In the succeeding years, the Stingrays win three Kelly Cups and have been one of the ECHL's most success full teams. As the flagship franchise for the state, the Stingrays have inspired several other attempts at professional hockey in the state but few have succeeded. The Pee Dee Pride (1997), Greenville Grrrowl (1998) and Columbia Inferno (2001) all attempted to expand the reach of ice hockey in the state but none were able to reach their 10-year anniversary. Greenville received its second franchise when the Johnstown Chiefs relocated in 2010 and became the Road Warriors. Though the team underwent a second name change to become the 'Swamp Rabbits', the franchise established itself and signed an affiliation deam with the Los Angeles Kings in 2022.

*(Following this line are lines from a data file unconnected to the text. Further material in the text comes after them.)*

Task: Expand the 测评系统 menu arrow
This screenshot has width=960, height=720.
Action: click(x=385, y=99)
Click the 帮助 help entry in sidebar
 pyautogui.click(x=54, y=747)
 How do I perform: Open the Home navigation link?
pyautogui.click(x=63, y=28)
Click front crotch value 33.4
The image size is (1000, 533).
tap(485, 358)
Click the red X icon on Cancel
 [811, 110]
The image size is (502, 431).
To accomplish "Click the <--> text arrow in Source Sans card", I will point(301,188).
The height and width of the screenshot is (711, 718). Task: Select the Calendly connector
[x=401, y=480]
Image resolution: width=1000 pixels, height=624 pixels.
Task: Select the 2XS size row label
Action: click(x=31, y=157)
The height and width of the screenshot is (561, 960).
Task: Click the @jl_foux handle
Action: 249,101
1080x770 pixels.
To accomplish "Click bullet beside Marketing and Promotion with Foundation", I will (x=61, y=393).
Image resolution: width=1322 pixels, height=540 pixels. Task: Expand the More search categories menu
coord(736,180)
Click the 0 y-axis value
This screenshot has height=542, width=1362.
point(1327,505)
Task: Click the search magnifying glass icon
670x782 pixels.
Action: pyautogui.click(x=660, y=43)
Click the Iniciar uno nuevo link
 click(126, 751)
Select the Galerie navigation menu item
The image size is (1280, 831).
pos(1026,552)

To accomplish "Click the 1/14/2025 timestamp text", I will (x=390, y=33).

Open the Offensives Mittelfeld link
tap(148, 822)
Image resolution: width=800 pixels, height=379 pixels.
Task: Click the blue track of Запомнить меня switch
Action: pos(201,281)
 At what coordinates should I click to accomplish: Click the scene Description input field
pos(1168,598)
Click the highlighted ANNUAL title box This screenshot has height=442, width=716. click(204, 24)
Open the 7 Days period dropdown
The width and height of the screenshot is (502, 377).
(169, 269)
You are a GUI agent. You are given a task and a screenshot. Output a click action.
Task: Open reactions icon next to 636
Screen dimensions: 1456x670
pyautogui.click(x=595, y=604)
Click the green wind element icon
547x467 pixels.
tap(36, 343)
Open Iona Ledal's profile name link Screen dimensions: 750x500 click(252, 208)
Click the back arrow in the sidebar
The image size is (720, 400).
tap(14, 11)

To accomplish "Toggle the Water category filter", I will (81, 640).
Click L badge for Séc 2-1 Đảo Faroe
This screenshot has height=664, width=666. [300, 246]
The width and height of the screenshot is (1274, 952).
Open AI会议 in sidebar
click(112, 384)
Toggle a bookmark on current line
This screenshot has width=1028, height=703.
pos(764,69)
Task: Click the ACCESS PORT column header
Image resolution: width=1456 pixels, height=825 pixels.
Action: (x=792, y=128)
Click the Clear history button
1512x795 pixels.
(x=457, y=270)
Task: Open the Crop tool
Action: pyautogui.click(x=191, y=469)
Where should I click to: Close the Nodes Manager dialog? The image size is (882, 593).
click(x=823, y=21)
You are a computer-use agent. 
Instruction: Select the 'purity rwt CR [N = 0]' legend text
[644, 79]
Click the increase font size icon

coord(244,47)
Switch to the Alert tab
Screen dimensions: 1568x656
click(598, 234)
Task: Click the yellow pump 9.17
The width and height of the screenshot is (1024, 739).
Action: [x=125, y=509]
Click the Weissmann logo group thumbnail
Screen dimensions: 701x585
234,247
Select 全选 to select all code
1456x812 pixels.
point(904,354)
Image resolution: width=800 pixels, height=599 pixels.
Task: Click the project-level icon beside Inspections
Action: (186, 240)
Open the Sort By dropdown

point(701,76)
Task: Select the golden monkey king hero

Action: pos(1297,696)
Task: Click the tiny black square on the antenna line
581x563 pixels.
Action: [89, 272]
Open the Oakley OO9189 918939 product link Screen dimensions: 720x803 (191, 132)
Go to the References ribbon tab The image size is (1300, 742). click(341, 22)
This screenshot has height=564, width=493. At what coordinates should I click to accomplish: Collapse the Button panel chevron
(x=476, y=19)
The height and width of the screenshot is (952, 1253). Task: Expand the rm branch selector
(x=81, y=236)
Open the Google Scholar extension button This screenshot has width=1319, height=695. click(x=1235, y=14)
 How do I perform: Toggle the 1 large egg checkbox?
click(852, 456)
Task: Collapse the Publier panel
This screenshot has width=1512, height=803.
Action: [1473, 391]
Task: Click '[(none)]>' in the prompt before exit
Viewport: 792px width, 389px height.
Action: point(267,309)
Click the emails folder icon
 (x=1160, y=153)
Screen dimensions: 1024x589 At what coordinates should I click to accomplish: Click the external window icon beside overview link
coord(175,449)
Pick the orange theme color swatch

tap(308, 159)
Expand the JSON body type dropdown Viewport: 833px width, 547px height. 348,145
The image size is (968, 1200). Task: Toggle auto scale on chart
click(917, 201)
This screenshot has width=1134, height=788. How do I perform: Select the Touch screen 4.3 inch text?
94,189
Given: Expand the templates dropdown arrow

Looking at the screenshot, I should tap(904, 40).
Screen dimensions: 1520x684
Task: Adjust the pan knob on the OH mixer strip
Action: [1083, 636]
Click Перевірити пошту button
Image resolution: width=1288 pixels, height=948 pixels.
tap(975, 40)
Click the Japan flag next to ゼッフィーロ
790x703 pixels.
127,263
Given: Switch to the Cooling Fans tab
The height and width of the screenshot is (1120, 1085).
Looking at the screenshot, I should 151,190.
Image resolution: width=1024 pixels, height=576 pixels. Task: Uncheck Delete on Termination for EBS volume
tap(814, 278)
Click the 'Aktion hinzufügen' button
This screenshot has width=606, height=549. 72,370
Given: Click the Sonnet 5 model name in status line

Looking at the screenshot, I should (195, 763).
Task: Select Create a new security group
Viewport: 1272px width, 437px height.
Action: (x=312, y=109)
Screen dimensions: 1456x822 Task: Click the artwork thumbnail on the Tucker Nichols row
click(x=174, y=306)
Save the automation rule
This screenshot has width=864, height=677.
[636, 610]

No college in South Carolina has ever fielded a varsity ice hockey team, nor does the state have any official junior program. Youth ice hockey is conducted at local levels within the bounds of the Southeastern District of USA Hockey.

==Teams==
===Professional===
====Active====

| Team | City | League | Arena | Founded |
|---|---|---|---|---|
| South Carolina Stingrays | North Charleston | ECHL | North Charleston Coliseum | 1993 |
| Greenville Swamp Rabbits | Greenville | ECHL | Bon Secours Wellness Arena | 2010* |

- relocated

====Inactive====

| Team | City | League | Years active | Fate |
|---|---|---|---|---|
| Pee Dee Pride | Florence | ECHL | 1997–2005 | Defunct |
| Greenville Grrrowl | Greenville | ECHL | 1998–2006 | Defunct |
| Columbia Inferno | Columbia | ECHL | 2001–2008 | Defunct |

==Players==
No ice hockey player raised in South Carolina has yet to distinguish themselves. Only one player born in the state, Ryan Hartman, has achieved a level of notability but he was raised in Illinois. Only 3,008 players were registered with USA Hockey in 2023, accounting for just 0.053% of the state's population. By percentage, South Carolina ranks 42nd in the nation terms of engagement, well in line with many other southern states.